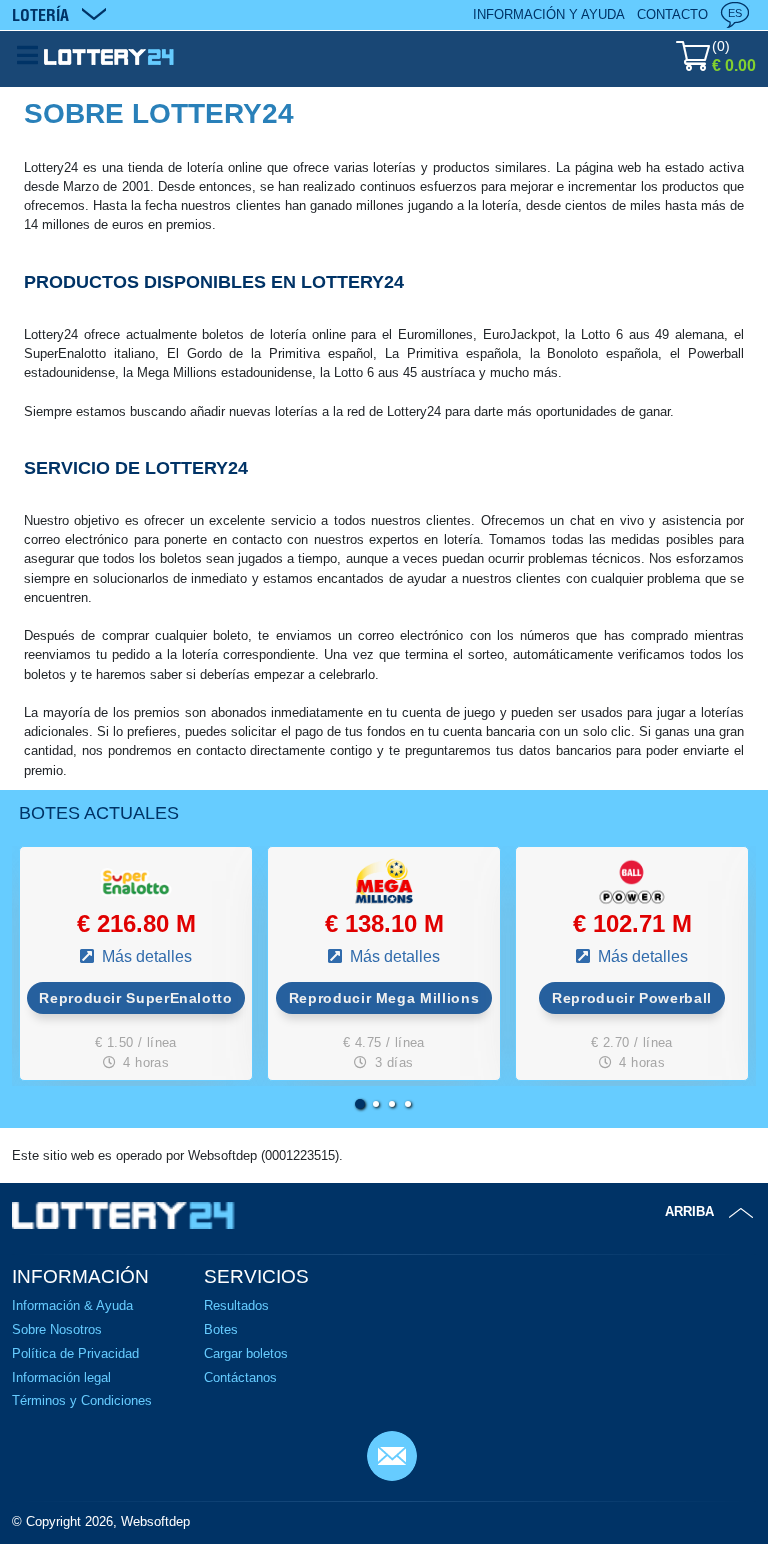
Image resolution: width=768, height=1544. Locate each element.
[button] (360, 1104)
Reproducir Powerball (632, 998)
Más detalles (145, 956)
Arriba (689, 1211)
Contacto (672, 14)
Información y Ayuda (549, 14)
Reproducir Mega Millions (384, 998)
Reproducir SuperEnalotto (135, 998)
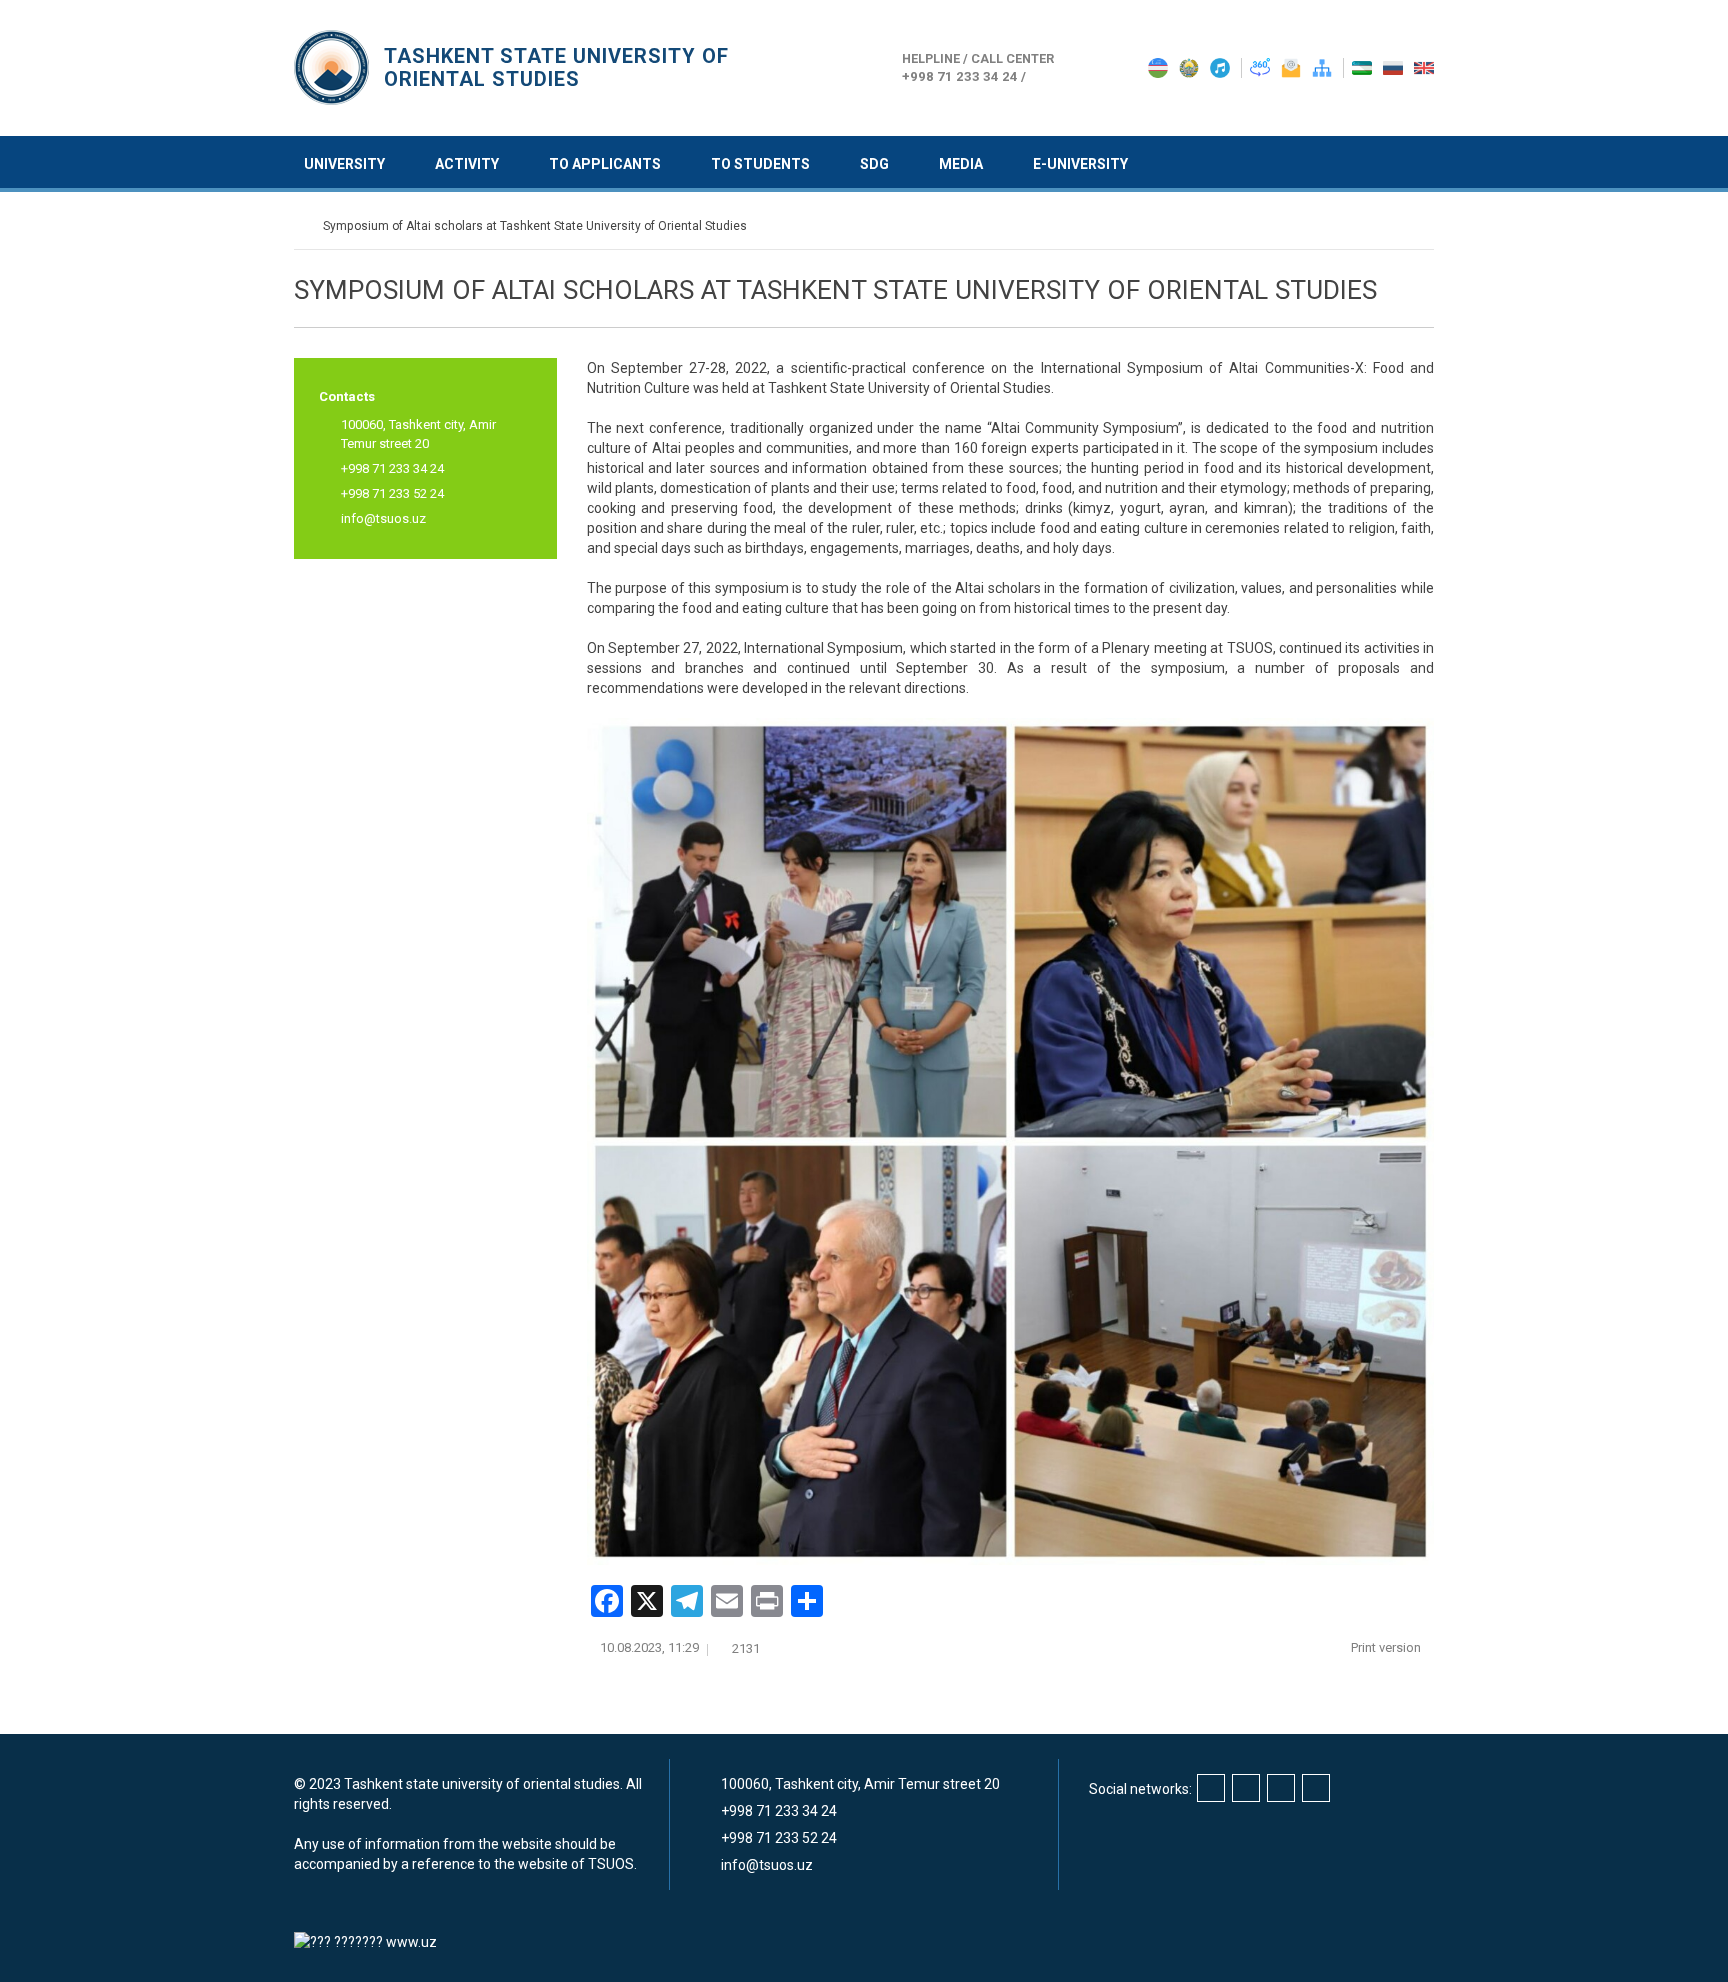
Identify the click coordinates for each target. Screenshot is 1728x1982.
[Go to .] (303, 226)
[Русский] (1394, 67)
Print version (1387, 1647)
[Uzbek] (1363, 67)
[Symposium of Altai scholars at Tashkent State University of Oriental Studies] (1011, 1142)
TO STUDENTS (760, 164)
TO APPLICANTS (605, 164)
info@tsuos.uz (383, 518)
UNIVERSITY (344, 164)
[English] (1424, 67)
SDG (874, 164)
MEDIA (961, 164)
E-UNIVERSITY (1080, 164)
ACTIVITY (467, 164)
+-------+
Work item:
Keep every word of the records and none of the pictures when you print them again.

Result:
Image resolution: width=768, height=1544. Locate each element.
[button] (360, 1104)
Reproducir Powerball (632, 998)
Más detalles (145, 956)
Arriba (689, 1211)
Contacto (672, 14)
Información y Ayuda (549, 14)
Reproducir Mega Millions (384, 998)
Reproducir SuperEnalotto (135, 998)
Identify the click coordinates for each target. Screenshot is 1728x1982.
[Go to .] (303, 226)
[Русский] (1394, 67)
Print version (1387, 1647)
[Uzbek] (1363, 67)
[Symposium of Altai scholars at Tashkent State University of Oriental Studies] (1011, 1142)
TO STUDENTS (760, 164)
TO APPLICANTS (605, 164)
info@tsuos.uz (383, 518)
UNIVERSITY (344, 164)
[English] (1424, 67)
SDG (874, 164)
MEDIA (961, 164)
E-UNIVERSITY (1080, 164)
ACTIVITY (467, 164)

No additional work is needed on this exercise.